### Text shown
Updated

The French authorities on Thursday released from custody a Norwegian extremist who was detained on suspicion of plotting a "major terrorist act", a judicial source told AFP.

Kristian Vikernes, 40, was detained together with his French wife on Tuesday but investigators found no evidence of a terror plot, the source said.

His wife Marie Cachet was freed on Wednesday.

The pair were brought in from their home in the central French region of Correze over fears Vikernes, who served 16 years in prison in Norway for stabbing a fellow musician to death, was planning an attack.

On Wednesday, Vikernes's lawyer Julien Freyssinet said that the Norwegian was far from preparing a terror act, describing him as a "survivalist".

Survivalism is a movement of people who actively prepare for emergencies -- by for instance stockpiling food, water and medicine or building protective structures -- and sometimes believe a social, political or natural catastrophe is imminent.

He said weapons seized by officers at the couple's home had been acquired "completely legally and without hiding a thing, as part of a philosophy followed by the couple -- that of survivalism."

The interior ministry said at the time of the arrest that Vikernes was "close to the neo-Nazi movement" and could have been preparing a "major terrorist act".

However Interior Minister Manuel Valls later conceded no specific target or project had been identified, but authorities had decided to "act before and not afterwards."

### Brief
Please rewrite the paragraph of the news report that begins "Survivalism is a movement" as a short bulleted list that keeps its main facts. The listing that comes next is separate material with no connection to the news report.

### Provided material
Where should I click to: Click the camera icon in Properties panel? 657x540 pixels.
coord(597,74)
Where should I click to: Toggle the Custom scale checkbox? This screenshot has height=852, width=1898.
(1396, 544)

### Exercise output
- Survivalism is a movement of people who actively prepare for emergencies.
- Preparations include stockpiling food, water and medicine, or building protective structures.
- Some survivalists believe a social, political or natural catastrophe is imminent.